→ EXERCISE DIRECTIONS:
Within the entries below, find the portion that opens with the line containing "Given: Expand the tab search chevron" and closes with the line containing "Given: Open the 00:25:57 thumbnail". Retype that portion exactly and only.

(Data entries)
-------
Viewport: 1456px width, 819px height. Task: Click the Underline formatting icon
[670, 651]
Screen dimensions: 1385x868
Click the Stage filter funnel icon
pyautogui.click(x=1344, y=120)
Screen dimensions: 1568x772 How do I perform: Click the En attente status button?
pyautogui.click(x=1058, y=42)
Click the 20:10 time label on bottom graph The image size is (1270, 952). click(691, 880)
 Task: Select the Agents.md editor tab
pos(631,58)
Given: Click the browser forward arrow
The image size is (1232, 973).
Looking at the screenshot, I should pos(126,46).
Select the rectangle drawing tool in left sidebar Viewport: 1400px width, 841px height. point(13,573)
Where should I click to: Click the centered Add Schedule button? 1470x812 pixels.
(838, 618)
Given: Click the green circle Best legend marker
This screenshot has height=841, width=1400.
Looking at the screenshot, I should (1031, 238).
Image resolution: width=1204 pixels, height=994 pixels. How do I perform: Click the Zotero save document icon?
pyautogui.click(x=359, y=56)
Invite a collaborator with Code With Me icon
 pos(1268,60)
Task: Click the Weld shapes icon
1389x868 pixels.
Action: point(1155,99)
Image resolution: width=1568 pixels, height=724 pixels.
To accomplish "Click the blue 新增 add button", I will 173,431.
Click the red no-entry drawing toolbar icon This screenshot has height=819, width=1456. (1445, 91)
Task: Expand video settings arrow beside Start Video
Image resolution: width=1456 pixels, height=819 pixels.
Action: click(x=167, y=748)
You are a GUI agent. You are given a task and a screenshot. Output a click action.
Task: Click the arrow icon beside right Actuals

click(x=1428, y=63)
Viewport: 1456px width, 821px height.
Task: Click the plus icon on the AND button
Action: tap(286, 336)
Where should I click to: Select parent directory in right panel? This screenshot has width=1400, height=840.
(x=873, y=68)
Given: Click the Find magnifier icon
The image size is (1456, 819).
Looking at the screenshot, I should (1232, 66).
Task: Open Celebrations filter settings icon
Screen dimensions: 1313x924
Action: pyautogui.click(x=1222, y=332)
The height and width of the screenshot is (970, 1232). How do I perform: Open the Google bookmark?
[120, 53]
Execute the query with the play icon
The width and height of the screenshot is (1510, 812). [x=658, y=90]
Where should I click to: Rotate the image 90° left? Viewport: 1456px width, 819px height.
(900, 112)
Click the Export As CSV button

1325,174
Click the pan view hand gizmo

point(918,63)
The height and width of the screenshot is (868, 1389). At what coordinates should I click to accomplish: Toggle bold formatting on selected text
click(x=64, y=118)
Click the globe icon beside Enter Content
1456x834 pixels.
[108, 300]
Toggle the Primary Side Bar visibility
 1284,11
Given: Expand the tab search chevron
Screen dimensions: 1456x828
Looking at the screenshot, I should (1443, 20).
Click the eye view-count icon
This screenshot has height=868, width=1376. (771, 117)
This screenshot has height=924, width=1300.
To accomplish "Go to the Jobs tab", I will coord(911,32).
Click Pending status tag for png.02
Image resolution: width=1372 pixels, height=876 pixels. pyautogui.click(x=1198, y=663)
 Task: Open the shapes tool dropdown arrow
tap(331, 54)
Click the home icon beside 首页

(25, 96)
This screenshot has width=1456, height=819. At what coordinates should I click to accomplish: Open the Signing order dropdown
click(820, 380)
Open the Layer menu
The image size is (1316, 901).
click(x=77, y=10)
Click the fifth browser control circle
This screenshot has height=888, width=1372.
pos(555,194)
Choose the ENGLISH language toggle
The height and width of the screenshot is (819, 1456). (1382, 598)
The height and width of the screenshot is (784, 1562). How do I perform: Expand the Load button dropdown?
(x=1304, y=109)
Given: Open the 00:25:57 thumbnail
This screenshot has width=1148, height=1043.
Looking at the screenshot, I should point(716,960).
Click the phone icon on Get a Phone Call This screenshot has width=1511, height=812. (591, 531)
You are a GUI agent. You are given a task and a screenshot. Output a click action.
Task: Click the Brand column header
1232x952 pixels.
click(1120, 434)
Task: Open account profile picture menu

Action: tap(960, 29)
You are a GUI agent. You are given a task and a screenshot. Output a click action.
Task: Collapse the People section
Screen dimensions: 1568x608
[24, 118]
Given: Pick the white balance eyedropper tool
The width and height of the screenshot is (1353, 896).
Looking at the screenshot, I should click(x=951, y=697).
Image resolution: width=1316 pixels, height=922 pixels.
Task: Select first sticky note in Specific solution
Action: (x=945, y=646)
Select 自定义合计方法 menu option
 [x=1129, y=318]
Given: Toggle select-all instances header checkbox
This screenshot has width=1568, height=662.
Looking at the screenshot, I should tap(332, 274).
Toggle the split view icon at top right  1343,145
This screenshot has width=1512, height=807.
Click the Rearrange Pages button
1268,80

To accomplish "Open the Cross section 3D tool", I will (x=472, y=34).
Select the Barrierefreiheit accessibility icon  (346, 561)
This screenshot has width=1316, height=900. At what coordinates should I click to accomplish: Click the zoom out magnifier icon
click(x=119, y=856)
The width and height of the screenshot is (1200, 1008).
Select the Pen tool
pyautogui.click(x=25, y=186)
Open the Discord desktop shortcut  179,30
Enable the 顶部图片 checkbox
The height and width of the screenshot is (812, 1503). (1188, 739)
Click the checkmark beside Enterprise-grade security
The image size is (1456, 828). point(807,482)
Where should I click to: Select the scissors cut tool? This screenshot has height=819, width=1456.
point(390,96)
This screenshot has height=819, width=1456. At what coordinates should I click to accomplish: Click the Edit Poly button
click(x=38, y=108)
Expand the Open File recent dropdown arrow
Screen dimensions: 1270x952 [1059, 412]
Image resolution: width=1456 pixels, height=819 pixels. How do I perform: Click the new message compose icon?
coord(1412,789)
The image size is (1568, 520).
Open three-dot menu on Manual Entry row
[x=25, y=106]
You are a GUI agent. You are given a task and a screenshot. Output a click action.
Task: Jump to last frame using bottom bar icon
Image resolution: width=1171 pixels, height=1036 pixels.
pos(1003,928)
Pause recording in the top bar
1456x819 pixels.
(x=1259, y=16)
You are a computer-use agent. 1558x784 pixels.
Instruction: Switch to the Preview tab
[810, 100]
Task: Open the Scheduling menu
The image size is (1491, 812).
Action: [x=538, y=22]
-------
→ EXERCISE ANSWER:
Given: Expand the tab search chevron
Screen dimensions: 1456x828
Looking at the screenshot, I should (1443, 20).
Click the eye view-count icon
This screenshot has height=868, width=1376. (771, 117)
This screenshot has height=924, width=1300.
To accomplish "Go to the Jobs tab", I will coord(911,32).
Click Pending status tag for png.02
Image resolution: width=1372 pixels, height=876 pixels. pyautogui.click(x=1198, y=663)
 Task: Open the shapes tool dropdown arrow
tap(331, 54)
Click the home icon beside 首页

(25, 96)
This screenshot has width=1456, height=819. At what coordinates should I click to accomplish: Open the Signing order dropdown
click(820, 380)
Open the Layer menu
The image size is (1316, 901).
click(x=77, y=10)
Click the fifth browser control circle
This screenshot has height=888, width=1372.
pos(555,194)
Choose the ENGLISH language toggle
The height and width of the screenshot is (819, 1456). (1382, 598)
The height and width of the screenshot is (784, 1562). How do I perform: Expand the Load button dropdown?
(x=1304, y=109)
Given: Open the 00:25:57 thumbnail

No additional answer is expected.